In his Commons speech on Wednesday, which has been panned even by his friends for being partisan and self-serving, Gordon Brown had one of the best lines mocking the police.
This is what the former prime minister told MPs about the conduct of Assistant Commissioner John Yates after the Guardian revealed in July 2009 that News International had paid more than £1m to victims of phone hacking:
Already, in August 2009, Assistant Commissioner Yates of Scotland Yard had taken only eight hours – less time, I may say, than he spent dining with the people he should have been investigating – to reject pre-emptively a further police inquiry.

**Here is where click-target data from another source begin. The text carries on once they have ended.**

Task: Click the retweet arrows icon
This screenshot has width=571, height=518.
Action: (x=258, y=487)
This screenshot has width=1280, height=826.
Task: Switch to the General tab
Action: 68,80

This contrasts with the zeal with which Yates and his team carried out their investigation five years ago into allegations that Labour offered peerages in return for loans to the party. Sarah Helm, the wife of Tony Blair's former chief of staff Jonathan Powell, accused the police of "gestapo tactics" when they carried out a dawn raid on the Downing Street adviser Ruth Turner.
This is what Helm wrote in the Observer in July 2007:
Yates's officers had recently turned up at some unearthly hour at the home of Jonathan's colleague, Ruth Turner. As if she were some street criminal, ready to scarper, Ruth's home was swooped upon by Yates's men and she was forced to dress in the presence of a female police officer. Her house was searched from top to bottom, computers removed, and she was driven off to a police station. And then there was a tip-off to the press.
I know one shouldn't make these comparisons, but I was writing about Nazi Germany right then, and I couldn't help think: Gestapo tactics! Pick on the vulnerable, preferably a single woman, living alone. No matter that you may have nothing on her that will ultimately stand up in court, give her a scare.
The lengthy investigation by Yates and his team ended after the Crown Prosecution Service decided not to press charges. But those familiar with the inquiry say that Yates pursued the investigation with such vigour because he thought it had echoes of Watergate.
One veteran observer of the Westminster scene, who is no fan of Labour, told me of a meeting with Yates:
I remember going to see John Yates early on during the cash-for-honours investigation. We discussed All the President's Men [the book by the Washington Post journalists Bob Woodward and Carl Bernstein who broke the Watergate story.] Yates was very struck by the comparison – he really did think there were echoes of Watergate.
Unlike Watergate, no charges were laid against anyone in Downing Street and Tony Blair was not forced to resign and fly home on Marine One.
The only comparison was a break-in. The Watergate scandal started with the famous burglary at the Watergate complex. The cash-for-honours investigation reached a high – or a low depending on your view – when police swooped on a young woman in the early hours. They did, of course, have a warrant.